本年初めごろから新型コロナウイルスが流行し全世界に拡大しています。この感染症の多くは軽症と言われていますが、まだ全容がわかっていないことや重症の方がおられること、有効な治療法が確立されていないことなどで、今後の見通しが立たない状況が続いています。
はやくこの感染症の全容が解明され、ワクチン開発や適切な治療法、対処法などが確立されることを願うばかりです。
さて、本年度の春の花粉症ですがスギ花粉のピークを過ぎてそろそろヒノキ花粉の時期に入ってきています。
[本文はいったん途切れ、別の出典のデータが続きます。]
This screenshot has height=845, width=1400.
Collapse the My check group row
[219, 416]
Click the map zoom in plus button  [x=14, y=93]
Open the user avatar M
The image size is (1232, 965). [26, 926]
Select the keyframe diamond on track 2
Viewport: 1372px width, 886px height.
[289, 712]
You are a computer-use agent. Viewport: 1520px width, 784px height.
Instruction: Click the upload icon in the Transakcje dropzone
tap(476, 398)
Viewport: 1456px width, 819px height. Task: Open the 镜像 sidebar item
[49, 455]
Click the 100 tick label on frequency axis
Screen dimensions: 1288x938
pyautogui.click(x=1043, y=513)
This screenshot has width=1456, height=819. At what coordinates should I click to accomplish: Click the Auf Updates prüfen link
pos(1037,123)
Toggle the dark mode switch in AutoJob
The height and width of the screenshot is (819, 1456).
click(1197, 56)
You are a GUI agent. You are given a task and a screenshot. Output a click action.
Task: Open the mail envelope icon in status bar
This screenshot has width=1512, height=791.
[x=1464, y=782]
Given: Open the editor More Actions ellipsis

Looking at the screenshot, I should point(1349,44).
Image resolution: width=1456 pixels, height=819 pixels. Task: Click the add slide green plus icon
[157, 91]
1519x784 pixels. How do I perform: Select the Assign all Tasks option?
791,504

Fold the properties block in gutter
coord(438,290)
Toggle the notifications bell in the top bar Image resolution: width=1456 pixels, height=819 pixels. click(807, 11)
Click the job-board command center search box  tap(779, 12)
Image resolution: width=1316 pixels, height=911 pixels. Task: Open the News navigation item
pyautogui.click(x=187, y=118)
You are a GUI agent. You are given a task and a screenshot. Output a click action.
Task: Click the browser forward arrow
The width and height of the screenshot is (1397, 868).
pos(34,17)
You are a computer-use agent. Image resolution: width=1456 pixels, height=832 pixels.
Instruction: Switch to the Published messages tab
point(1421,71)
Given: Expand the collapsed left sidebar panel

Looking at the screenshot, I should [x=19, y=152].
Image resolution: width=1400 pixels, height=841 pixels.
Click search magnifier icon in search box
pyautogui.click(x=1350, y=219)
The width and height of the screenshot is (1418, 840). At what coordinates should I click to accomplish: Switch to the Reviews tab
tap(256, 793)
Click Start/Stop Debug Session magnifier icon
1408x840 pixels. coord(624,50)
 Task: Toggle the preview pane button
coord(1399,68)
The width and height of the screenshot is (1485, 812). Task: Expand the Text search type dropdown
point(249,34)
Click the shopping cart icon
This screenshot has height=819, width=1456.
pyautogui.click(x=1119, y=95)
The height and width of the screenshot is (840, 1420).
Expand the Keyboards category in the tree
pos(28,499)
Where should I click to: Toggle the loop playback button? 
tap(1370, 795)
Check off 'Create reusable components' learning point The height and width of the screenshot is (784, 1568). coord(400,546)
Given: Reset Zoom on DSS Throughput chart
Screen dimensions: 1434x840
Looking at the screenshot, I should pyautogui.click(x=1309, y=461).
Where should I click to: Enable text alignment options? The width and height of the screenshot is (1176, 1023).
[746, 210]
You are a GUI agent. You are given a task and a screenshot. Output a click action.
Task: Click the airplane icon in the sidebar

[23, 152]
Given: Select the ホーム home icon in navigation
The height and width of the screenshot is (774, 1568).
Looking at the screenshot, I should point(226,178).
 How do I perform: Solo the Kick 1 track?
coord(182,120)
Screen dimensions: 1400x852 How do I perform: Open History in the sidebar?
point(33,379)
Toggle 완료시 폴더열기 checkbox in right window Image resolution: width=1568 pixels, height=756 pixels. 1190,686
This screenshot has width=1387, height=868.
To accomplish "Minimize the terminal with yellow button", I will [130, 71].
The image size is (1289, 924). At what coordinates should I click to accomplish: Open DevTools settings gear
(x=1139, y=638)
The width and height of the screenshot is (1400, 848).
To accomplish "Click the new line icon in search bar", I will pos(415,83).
花粉症の方が外来受診をされたときに鼻をすすっておられるのをお見掛けします。花粉症の鼻水は水様性でほおっておくと鼻から垂れてしまうため無意識にすすっておられるようです。
今回は鼻すすりについてお話したいと思います。
鼻すすりとは風邪やアレルギー性鼻炎などの鼻の病気のために、鼻水が垂れる不快感や鼻水による鼻づまりをなくすために、鼻水をのどの方に吸い込む行動です。
また、耳のつまり感を解消するために鼻をすする方もいらっしゃいます。これは、耳管(耳と鼻をつなぐ管)の機能異常がある方が、鼻をすすって自覚症状を軽くするためのものです。
このような鼻すすりですが、耳に悪影響があると言われています。
これは、鼻をすすると中耳の気圧が下がるためです。中耳内が陰圧になると、中耳炎、鼓膜の陥凹(へこみ)・鼓膜の接着(奥の骨に接する)・鼓膜の癒着(奥の骨にくっついて動かない)など耳の病気の原因になったり、滲出性中耳炎の治りが悪くなったりします。
ご自身やご家族(ご自分では自覚がないことも多いため)が頻繁に鼻をすすっているようでしたら、耳鼻科にて鼻・耳の診察や、アレルギーなどの検査、適切な治療を受けて頂ことが必要です。また、正しい鼻のかみ方を練習して習慣づけることも大切です。